Provided text
········

Share Your Thoughts – Get a Free Affiliate Summit East 2012 Pass!

Affiliate Summit, the industry’s major conference, is only 45 days away. I am, of course, alluding to this year’s East Coast conference which is set to take place in the already-traditional Hilton New York on August 12-14, 2012.

I will be speaking at the conference, participating in a panel on the importance of building relationships in affiliate marketing. Between my solo presentations and one other panel, this will be my 7th appearance at Affiliate Summits (see the other ones listed here), and I am excited — but especially, because of the topic. The full panel’s title is Building High-Impact Relationships in Affiliate Marketing, and our target audience is going to be merchants and affiliate managers.

I’ve written quite a bit on the topic (both in my books and various publications, and right here in this blog). However, I’d like to take a step back and listen to you now…

Whether you are an affiliate, or a merchant, an agency, or an affiliate manager, I would really appreciate it if you could share your thoughts on the subject right under this post. In return, I’ll give away two Networking Plus Passes (formerly known as Gold Passes) which are currently worth $549 each.

Again, all you need to do is post a comment below, and either share a relevant story/case, example, or just thoughts on the subject of relationships in affiliate marketing. Here are just a few questions that may help get the thought process going:

  • What makes up truly “high-impact” relationships (for affiliate, and/or affiliate manager)?
  • Importance of the communication channel, preferred ways of contact; and how far is too far?
  • Do affiliates really want an honest, meaningful relationship? [see this too]
  • How are “high-impact relationships” between affiliates and merchants/AMs similar (or different) from healthy personal relationships?
  • Got a story that illustrates your point well? By all means, do share it too!

Important: To allow the time for your travel/lodging arrangements, the deadline to submit your comment is Wednesday, July 25 (of course, you’re most welcome to comment after this date too, but those “submissions” won’t qualify you for the draw). I will announce the winners on July 26, 2012.

Many thanks in advance for your thoughts.

17 thoughts on “Share Your Thoughts – Get a Free Affiliate Summit East 2012 Pass!”

  1. Hello Geno,

    I would say a high impact relationship for an affiliate manager is made up by someone who gives you honest and insightful advice to drive more clicks, get more sales and takes on your feedback. But they also work to learn more about your objectives and sometimes offer competitors products to fill a niche better.

    I think honest advice is certainly needed, ie your traffic from website is just garbage and doesn’t convert but they might work better for X program, let’s test some traffic and we will measure it better to identify what part could be improved.

········

Complete the following
1 > Reproduce the passage of the Affiliate Summit post that begins at the words containing "Important: To allow" and ends after "July 26, 2012.".
2 > Which roles in affiliate marketing does the Affiliate Summit post name when it invites readers to share their thoughts? List every role.
3 > Write the next part of the Affiliate Summit post, picking up after its final sentence.

Recorded data
········

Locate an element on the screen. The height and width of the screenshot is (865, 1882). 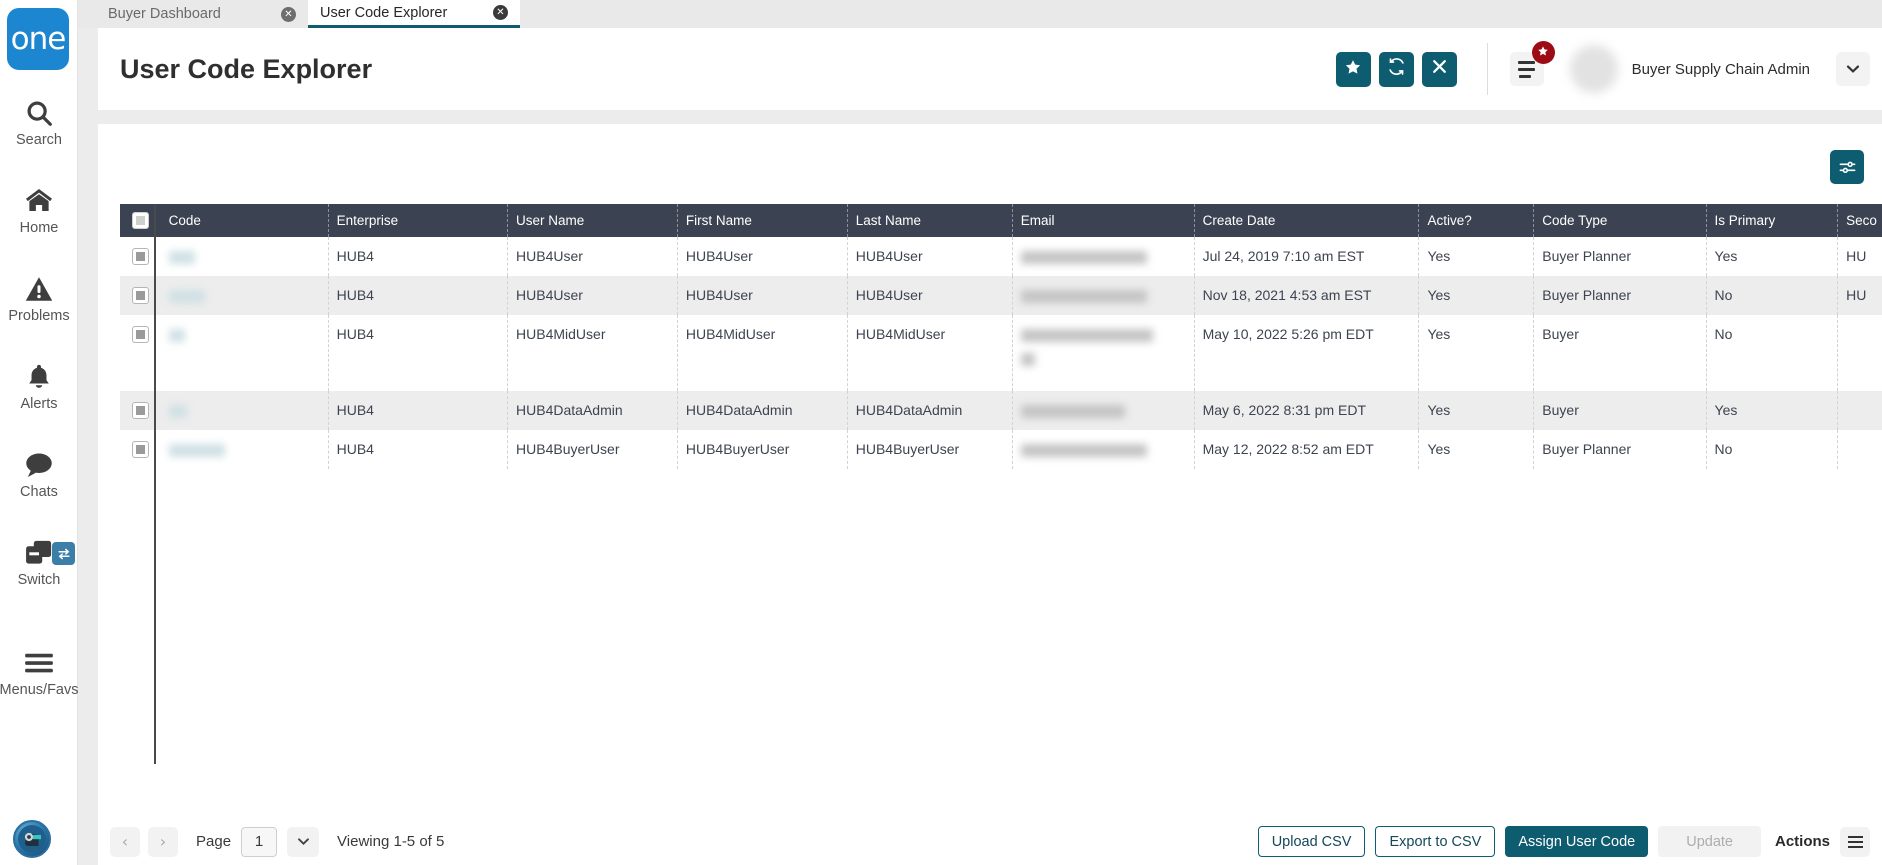
sidebar-item-search: Search is located at coordinates (39, 133).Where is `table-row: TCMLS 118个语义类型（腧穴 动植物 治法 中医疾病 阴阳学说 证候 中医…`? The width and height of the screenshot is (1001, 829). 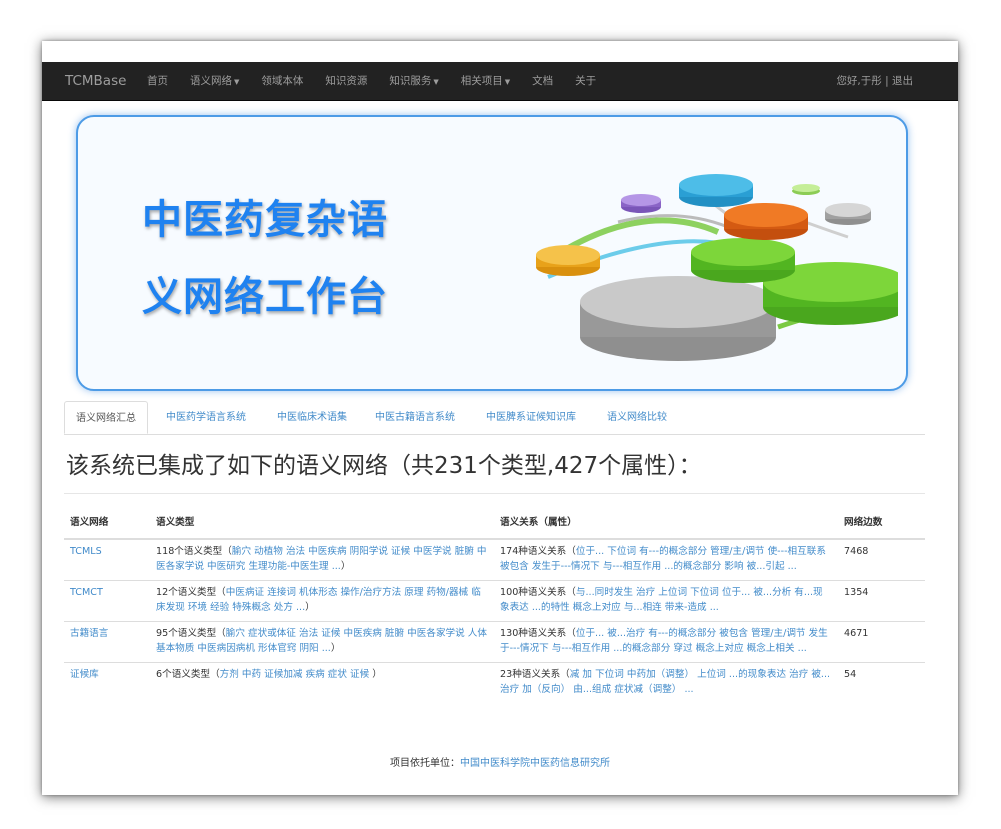 table-row: TCMLS 118个语义类型（腧穴 动植物 治法 中医疾病 阴阳学说 证候 中医… is located at coordinates (494, 560).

········

Answers to this exercise
1 >
Important: To allow the time for your travel/lodging arrangements, the deadline to submit your comment is Wednesday, July 25 (of course, you’re most welcome to comment after this date too, but those “submissions” won’t qualify you for the draw). I will announce the winners on July 26, 2012.

2 >
- Affiliate
- Merchant
- Agency
- Affiliate manager

3 >
    It’s also about sharing insight about what other affiliate programs are doing well that is making you more money or making it possible to scale up your affiliate programs to monetise as much as possible.


      1. Ah actually been a handful of individual affiliate managers who want the best quality and open to improving existing affiliates who they think can make more

        1. Understood. Thanks again for the above input… So, honesty and meaningful insight are the integral components for you. Both, I’m sure, contribute to another important constituent element of any strong relationship (that of trust).

  2. Hello Geno,

    As someone looking after an Affiliate Program with around 1300 members, I find that the communication factor is one of the more difficult aspects of maintaining the relationships.

    I have spent 20 years or so doing customer service type roles, and I have found it strange after the last year managing the program that when you have honorable intentions Affiliates in general do not communicate well unless there is a direct benefit to them (that is natural) and when I talk about tools that works the best, whilst talking about negative factors gets no response at all.

    The personal touch is definitely the best, and I get great buy in when I send an email one on one thanking people for the way they are portraying our products in the marketplace as Affiliates rather than constantly sending warnings for not doing the right thing.

    Even those that have shown parasitical activity have been treated with dignity, and I have worked with them to cease their offending rather than dropping a bomb on their heads.

    There are those however that no matter how much you want to help and respect them they don’t quite grasp the concept of adding value, and come out on the defensive at first call.

    One example was a major Brand name squatter that I discovered (thanks BrandVerity) and we have created an amicable way forward and strengthened the agreements we have with others meaning a substantial benefit for the program, and the ceasing of the behaviour has made our company stronger too.

    I hope that helps 🙂

    1. Excellent feedback, Paul. Thank you for your story. It both underscores and exemplifies some really important relationship-nurturing components (such as flexibility, peronalization of communication, focus on immediate benefits and/or opportunities, etc). Once again, thank you for taking the time to put this together.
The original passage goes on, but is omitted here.